There is a specific difference between a home equity loan and a home equity line of credit (HELOC). A HELOC is a line of revolving credit with an adjustable interest rate whereas a home equity loan is a one time lump-sum loan, often with a fixed interest rate. This is a revolving credit loan, also referred to as a home equity line of credit, where the borrower can choose when and how often to borrow against the equity in the property, with the lender setting an initial limit to the credit line based on criteria similar to those used for closed-end loans. Like the closed-end loan, it may be possible to borrow up to an amount equal to the value of the home, minus any liens. These lines of credit are available up to 30 years, usually at a variable interest rate. The minimum monthly payment can be as low as only the interest that is due.
So you need some money for unexpected expenses. The roof took on a leak, the deck rotted through and a new family addition tightened living space. You bought too much Christmas on credit now the bills are overwhelming. Junior got accepted to that Ivy League school. Tapping into your home equity can help ease your financial burden. Before deciding on borrowing ask yourself a few questions first.

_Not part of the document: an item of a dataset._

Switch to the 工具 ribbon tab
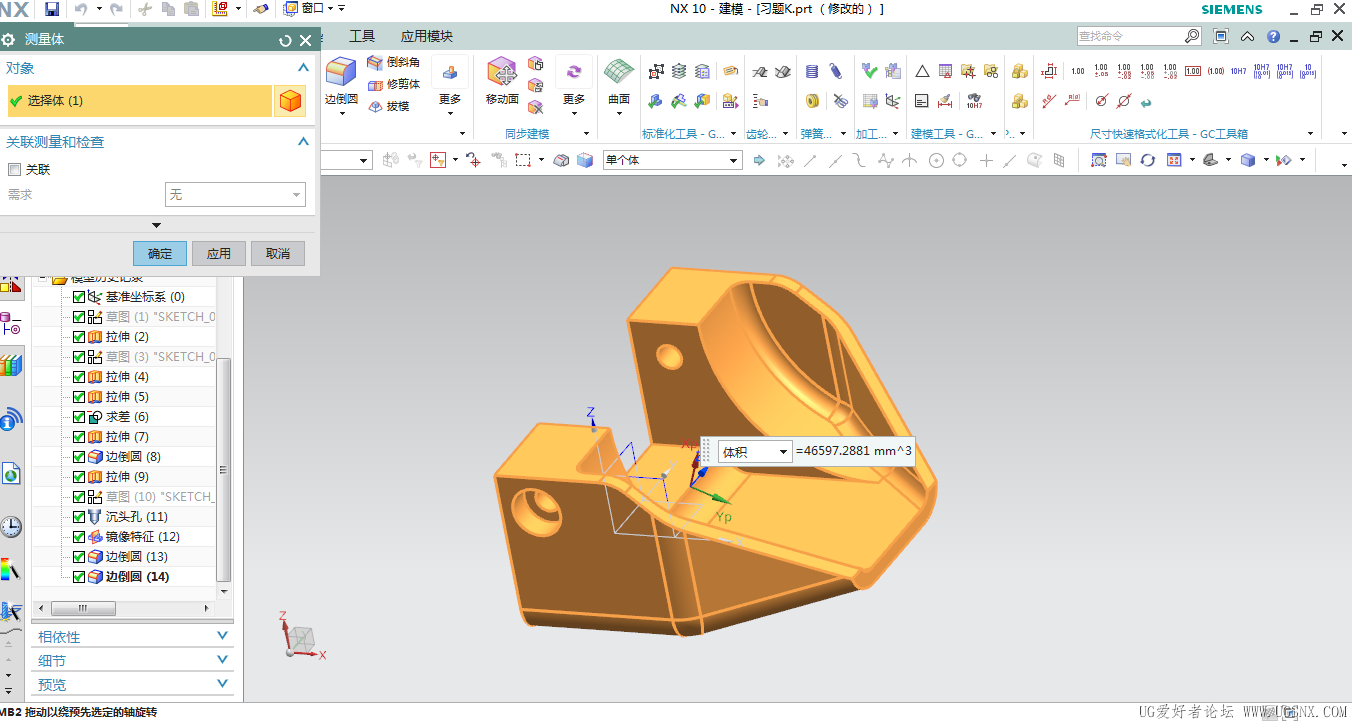The image size is (1352, 724). click(362, 36)
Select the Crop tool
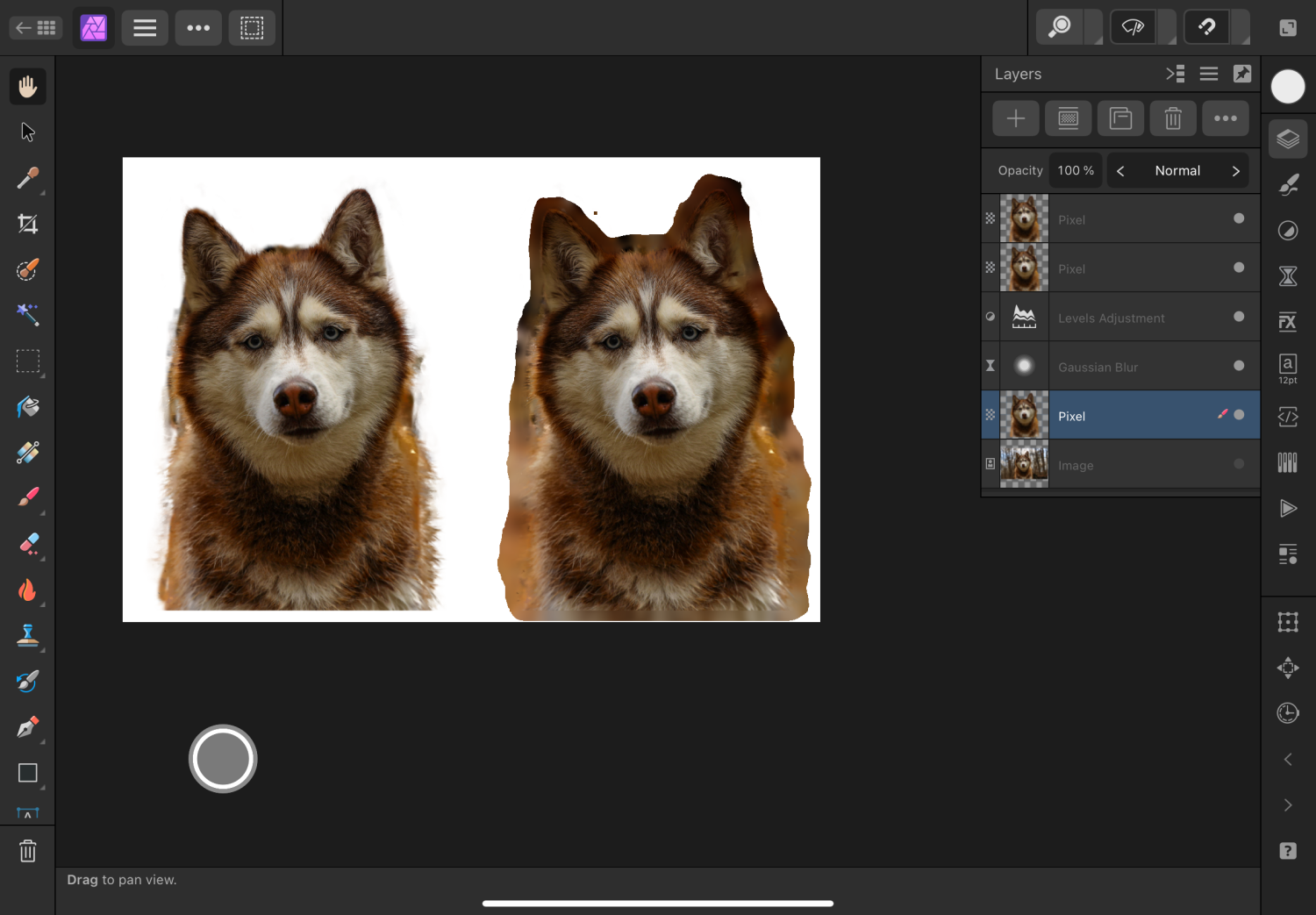This screenshot has width=1316, height=915. tap(27, 224)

1. Do I need a home equity loan or a home equity line of credit?
If interest rates are low, a loan is a smarter choice. You can borrow the full amount at once ant get a fixed rate on the entire amount. The advantage allows you to know how much to budget for monthly payments.
On the other hand, a line of credit will let you borrow from a revolving line of credit with variable interest rates. You access the money just like a checking account by writing a check for the purchase. Then the amount used is paid back. If the rates fluctuate, your payments will also.
2. Are there restrictions on how I use the borrowed money?
Most loans and lines of credit can be used for a variety of things. Whether you want to consolidate all your debts into one, do some home improvements or pay for college tuition, an equity loan or line of credit can be the answer.
Be sure to ask yourself if you can afford the extra payments. Is your budget flexible enough? Will adding another payment won’t over-extend a tight budget?
3. How do I find the best interest rate?
Your best bet to determine the variety of interest rates offered by financial services companies is to shop around. Ask questions. Try to find a company your comfortable doing business with. Look for ones that don’t charge application fees. Ask about charging a penalty for early payoff.
4. What is the term of the loan? Is it better to get a 5- 10- or 15 year term?
You’ll want to determine what your financial future strategy is when deciding on the term of the loan. If you’re planning to retire soon, you may want to ask for a shorter term. The longer your loan terms, the lower your monthly payments.
5. Are there any tax advantages to borrowing with a home equity loan?
There are many good tax advantages to home equity loans and lines of credit. The interest is tax deductible on your federal income tax. Be sure to consult your tax advisor before applying for a loan to be certain of the deductions.
6. Is the loan application lengthy and how long before I get an answer?
More and more lenders are allowing consumers to apply for loans over the phone or on the Internet. It can take as little as 10 minutes for the application process. And many pre-approvals can be delivered in a few hours. Final approval often takes any where from 5 – 10 days while evaluating your house is taking place. Often the entire process can be completed without leaving your home with final documents and checks being sent through the mail.
Tapping into your home equity to ease financial burdens can be a good idea. Do your homework. Shop around. Set up your budget. Use the money for what you need.